YOUR GOAL - Every line holding "agent" should be copied from the records below.

[Data items]
########

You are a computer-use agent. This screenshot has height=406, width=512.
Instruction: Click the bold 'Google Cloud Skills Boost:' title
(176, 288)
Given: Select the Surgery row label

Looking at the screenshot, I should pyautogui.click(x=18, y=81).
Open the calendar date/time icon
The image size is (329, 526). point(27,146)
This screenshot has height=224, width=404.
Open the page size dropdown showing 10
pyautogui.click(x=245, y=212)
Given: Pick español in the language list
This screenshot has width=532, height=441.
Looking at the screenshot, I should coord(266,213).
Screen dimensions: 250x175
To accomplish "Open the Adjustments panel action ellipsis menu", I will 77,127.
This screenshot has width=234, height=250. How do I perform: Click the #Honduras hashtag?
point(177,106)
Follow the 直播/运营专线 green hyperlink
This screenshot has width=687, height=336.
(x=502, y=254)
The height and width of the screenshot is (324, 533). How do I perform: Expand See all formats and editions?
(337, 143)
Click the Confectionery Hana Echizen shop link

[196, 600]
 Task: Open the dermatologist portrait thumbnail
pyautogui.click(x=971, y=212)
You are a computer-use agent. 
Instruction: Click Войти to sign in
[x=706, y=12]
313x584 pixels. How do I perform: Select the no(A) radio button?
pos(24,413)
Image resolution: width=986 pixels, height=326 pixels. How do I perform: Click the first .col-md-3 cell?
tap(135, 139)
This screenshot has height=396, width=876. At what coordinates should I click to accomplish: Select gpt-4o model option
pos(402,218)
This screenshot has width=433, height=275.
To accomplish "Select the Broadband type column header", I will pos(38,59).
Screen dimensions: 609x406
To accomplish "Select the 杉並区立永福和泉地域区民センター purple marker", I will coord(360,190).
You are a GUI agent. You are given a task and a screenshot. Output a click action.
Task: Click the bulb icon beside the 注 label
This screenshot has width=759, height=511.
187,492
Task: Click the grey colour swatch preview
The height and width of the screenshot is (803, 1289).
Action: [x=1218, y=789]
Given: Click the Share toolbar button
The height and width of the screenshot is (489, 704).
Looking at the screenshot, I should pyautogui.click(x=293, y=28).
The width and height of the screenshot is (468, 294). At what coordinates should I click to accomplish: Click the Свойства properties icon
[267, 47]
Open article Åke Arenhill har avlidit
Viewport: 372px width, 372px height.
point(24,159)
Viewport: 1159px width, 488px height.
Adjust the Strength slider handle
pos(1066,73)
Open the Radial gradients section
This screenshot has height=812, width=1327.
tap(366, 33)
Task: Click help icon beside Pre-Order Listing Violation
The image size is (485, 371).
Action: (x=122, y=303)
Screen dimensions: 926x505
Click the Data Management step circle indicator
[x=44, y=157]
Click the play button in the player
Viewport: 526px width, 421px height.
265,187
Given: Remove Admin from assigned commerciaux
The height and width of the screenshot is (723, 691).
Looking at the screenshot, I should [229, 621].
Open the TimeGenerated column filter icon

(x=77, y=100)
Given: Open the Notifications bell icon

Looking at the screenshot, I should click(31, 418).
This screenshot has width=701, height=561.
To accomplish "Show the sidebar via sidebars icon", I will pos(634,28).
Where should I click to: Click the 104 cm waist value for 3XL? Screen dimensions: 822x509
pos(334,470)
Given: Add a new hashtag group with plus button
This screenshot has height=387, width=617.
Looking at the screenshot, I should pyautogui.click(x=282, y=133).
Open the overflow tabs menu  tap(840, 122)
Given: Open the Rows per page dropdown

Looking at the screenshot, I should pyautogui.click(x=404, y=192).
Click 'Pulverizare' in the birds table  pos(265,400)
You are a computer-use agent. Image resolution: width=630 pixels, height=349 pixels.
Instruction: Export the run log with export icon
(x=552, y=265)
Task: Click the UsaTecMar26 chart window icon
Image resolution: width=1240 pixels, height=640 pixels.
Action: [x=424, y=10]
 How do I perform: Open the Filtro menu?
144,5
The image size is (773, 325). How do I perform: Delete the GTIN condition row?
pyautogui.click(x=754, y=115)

########

PROBLEM SOLUTION -
You are a computer-use agent. This screenshot has height=406, width=512.
You are a computer-use agent. 
You are a GUI agent. You are given a task and a screenshot. Output a click action.
You are a computer-use agent. Image resolution: width=630 pixels, height=349 pixels.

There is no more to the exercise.